Non-bank lenders often seem the most eager to conduct pre-mortem autopsies of the business cycle. Many wonder endlessly whether, when the music stops, consolidation among some of the field’s more intrepid new entrants will be inevitable. 

But most recession chatter swirled around the limitless subject of the risks that could bring the 10-year expansion to a halt. That talk isn’t new — as the slightly punchy real estate lawyer said, it’s been the seventh inning for three or four years now. But the list of potentially game-ending snags has rarely seemed more abundant.

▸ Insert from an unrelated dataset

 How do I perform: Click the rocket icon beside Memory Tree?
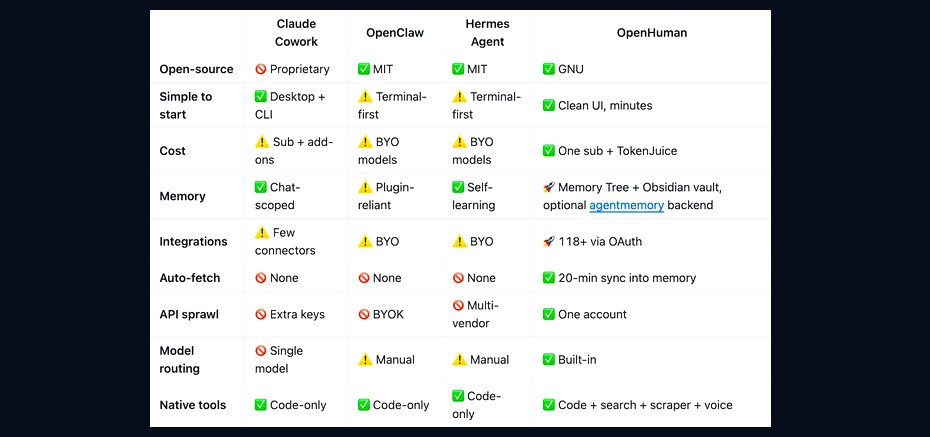549,187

Several speakers at one panel event seemed to shudder at the mention of WeWork (WE), whose IPO collapsed last year. (CREFC rules prohibit journalists from identifying who said what at the conference.) An earlier round of investment valued the company at $47 billion. But in response to an informal survey during the panel, most attendees said they doubted it was worth more than $10 billion, all told.

Others warned that the industry isn’t looking hard enough at volatile politics in America and elsewhere in the world. One speaker said that the market’s recent hot streak, which has persisted despite President Donald Trump‘s impeachment and a hard-left turn among Democratic presidential candidates, is akin to whistling in the dark. The disconnect between reality and the market’s attitude was mystifying, he said.

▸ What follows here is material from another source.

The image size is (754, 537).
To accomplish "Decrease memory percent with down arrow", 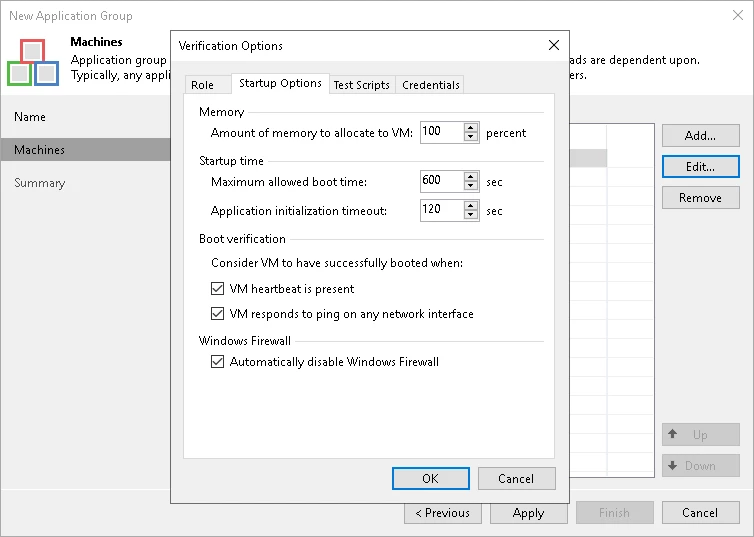I will click(471, 137).
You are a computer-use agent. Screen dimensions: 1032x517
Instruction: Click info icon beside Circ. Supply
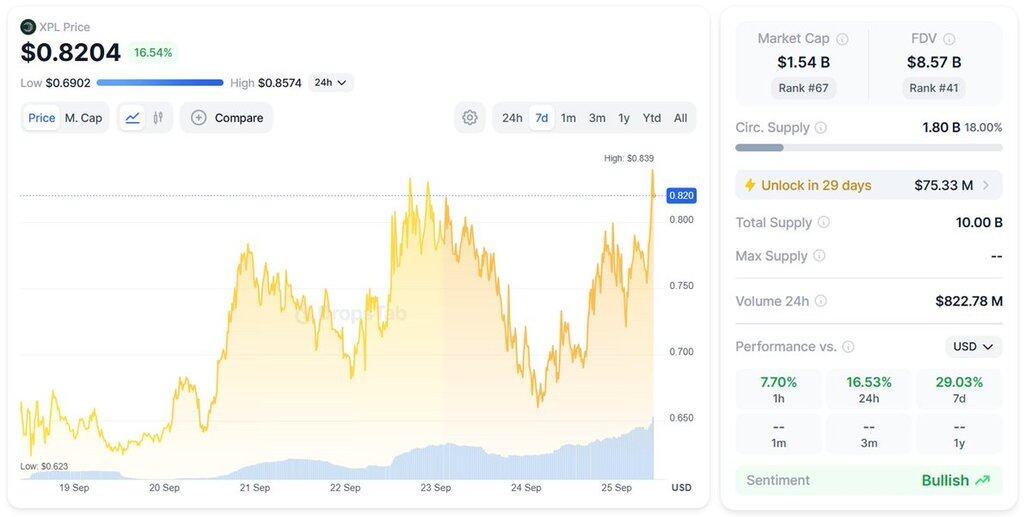pos(821,128)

Of course, attendees were best attuned to dark clouds they saw hovering over their own personal livelihoods. Several buyers and sellers of commercial mortgage bonds had gloomy predictions about what would become of that type of financing if the industry couldn’t find a way to give borrowers better treatment. (CMBS borrowers often complain that their loans’ servicers make a nightmare out of even the simplest loan modifications.)

And, in a rare tense moment at the typically congenial conclave, a non-bank lending executive found himself in a spat with CMBS ratings analysts, who are responsible for evaluating risk. New rules introduced after the financial crisis require that bond issuers keep some of the risk for themselves, as a way of countering moral hazard. But the lending executive said that one scheme for doing so, in which the issuer keeps only a fraction of the riskiest debt, was little more than a sham. Rating agencies need to call them on it, he said.

(One rating-agency analyst responded by deflecting blame, countering that his job is to focus on credit risk.)

Also in evidence was a more existential anxiety: that even if the cycle’s end were obvious, there wouldn’t be much anyone could do ahead of time. The glut of liquidity that has characterized real estate finance markets for years now all starts with the Federal Reserve, which has held benchmark interest rates lower than they’ve been in prior decades for longer than ever before.

If the Fed changed direction in response to rising inflation, raising rates and tightening credit, there’s not so much the CRE finance industry could do about it, someone said. Few appeared to disagree.

Still, poring over the downsides may yet be more of a pastime than a profession in 2020. Responding to a brisk survey, most executives were buoyant. Debt volumes should be the same as last year, they said — i.e., strong. A large panel of financiers agreed unanimously that capital flows will grow. Most people described themselves as risk tolerant, and even more said they were optimistic for the year.

Lenders and lawyers may be fascinated by a fall they see coming — and some are even impatient for it. But hardly anyone thinks it’s here just yet.